Encourage employees to make incremental improvements to routine activities. The impact of innovation activity is only magnified when even the mundane gets a productivity boost.
Myth #3: Innovation means creating new products.
Truth: Early literature on metrics for corporate innovation is responsible for the belief in this myth. In reality, innovation also includes creating new processes and business models. Doblin, the innovation consulting firm, has in fact noted ten types of innovation in three categories. Some of the highest impact innovations have come about through business model innovation (think #Uber) and process innovation (think Aravind Eye Care).
Look beyond just product development. The gold could be elsewhere.
Myth #4: Innovation is the domain of R&D departments.
Truth: A corollary to the previous point, innovation can also be brought about by other functions. You can only build a culture of innovation in a company if all employees believe that they have a role to play. Just as innovation does not comprise product development alone, it is not the reserve of R&D teams alone.
Get all hands on deck.
Myth #5: Innovation happens at the grassroots.
Truth: Innovation requires a linkage of bottom-up and top-down approaches.
Innovation does require a willingness to defy convention, an attribute that tends to decline with increasing seniority. Hence, the bottom-up approach is necessary to fuel innovation. However, complex pivot points that involve decision-making accompany innovation projects. These are perhaps better addressed in a top-down fashion. Note, however, that the person who ‘knows’ more is not necessarily the person who innovates better.
Define scope and authority for the teams at the bottom as well as the executives at the top.
Myth #6: Innovation requires highly creative and intelligent workers.
Truth: In reality, innovation more often requires highly networked workers. Innovation success comes from carefully structuring the process for consistently better results. In fact, superior talent could serve to mask organisational inefficiencies. Instead, a well thought out innovation process would lead to more predictable results despite variability in talent.
Break processes down into well-defined steps; then talent will not matter much.
Myth #7: Innovation should be remunerated monetarily to increase employee motivation.

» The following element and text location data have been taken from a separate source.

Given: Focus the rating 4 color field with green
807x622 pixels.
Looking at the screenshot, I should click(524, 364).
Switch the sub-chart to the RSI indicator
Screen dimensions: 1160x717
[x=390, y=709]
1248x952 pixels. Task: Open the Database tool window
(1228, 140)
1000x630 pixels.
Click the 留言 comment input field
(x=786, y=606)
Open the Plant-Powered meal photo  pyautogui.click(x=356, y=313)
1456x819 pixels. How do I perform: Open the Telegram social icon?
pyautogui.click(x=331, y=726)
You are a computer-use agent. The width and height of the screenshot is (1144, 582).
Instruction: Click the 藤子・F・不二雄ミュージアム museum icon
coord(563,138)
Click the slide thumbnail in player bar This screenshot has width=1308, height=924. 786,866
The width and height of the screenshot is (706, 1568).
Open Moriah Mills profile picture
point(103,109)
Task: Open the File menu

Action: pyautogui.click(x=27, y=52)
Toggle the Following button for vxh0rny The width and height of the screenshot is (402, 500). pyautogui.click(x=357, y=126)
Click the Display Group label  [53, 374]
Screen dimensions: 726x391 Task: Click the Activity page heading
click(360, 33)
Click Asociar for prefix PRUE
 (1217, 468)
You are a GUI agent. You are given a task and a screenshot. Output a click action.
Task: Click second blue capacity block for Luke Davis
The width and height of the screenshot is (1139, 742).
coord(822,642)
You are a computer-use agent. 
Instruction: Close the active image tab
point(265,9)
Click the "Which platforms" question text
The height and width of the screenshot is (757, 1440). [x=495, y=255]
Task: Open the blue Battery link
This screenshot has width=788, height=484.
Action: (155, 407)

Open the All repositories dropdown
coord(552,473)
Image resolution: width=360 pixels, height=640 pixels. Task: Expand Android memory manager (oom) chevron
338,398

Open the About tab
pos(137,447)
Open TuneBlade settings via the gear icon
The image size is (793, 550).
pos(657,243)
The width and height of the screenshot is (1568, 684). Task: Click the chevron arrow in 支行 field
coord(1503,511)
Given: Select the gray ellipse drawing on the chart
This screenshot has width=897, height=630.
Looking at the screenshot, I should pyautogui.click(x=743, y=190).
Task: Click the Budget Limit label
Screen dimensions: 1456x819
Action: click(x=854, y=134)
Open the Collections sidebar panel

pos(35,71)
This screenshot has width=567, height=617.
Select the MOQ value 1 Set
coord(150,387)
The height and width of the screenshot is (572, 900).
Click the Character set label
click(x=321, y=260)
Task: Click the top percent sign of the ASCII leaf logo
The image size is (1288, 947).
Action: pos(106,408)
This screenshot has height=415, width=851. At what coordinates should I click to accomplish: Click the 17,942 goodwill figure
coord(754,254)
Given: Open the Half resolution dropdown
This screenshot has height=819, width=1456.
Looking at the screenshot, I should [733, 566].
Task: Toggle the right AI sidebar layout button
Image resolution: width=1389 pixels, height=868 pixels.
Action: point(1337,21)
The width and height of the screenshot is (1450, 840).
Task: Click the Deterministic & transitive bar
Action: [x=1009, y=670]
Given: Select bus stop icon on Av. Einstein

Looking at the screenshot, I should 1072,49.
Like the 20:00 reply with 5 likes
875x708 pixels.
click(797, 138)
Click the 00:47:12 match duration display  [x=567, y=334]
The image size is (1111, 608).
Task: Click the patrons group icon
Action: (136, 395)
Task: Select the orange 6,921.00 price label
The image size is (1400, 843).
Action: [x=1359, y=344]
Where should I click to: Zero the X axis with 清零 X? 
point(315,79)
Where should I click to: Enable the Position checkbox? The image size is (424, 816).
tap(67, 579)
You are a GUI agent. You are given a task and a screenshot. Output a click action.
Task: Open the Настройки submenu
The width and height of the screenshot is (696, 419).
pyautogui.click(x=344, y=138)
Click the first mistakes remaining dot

Truth: Innovation thrives on increasing degrees of empowerment – self-directed use of time, resources (human and capital) and authority. The battle between intrinsic and extrinsic motivation can be best seen in the case of innovation projects. In the long run, and a company is concerned with the long run, it is factors that help build intrinsic motivation that keep the innovation engine going.
Cater for serendipity and blurring of boundaries. Monetary rewards are an afterthought.
Myth #8: Innovation requires large capital outlays.
Truth: Innovation is often most successful when capital is constrained. Constraints engender creativity and novelty. They also foster sustainability and endurance. But most of all, they help focus efforts on the problem that must be solved rather than on administrative detailing.
Give your innovation project teams enough to work with but not everything they ask for.
Corporate innovation is a marathon, not a sprint.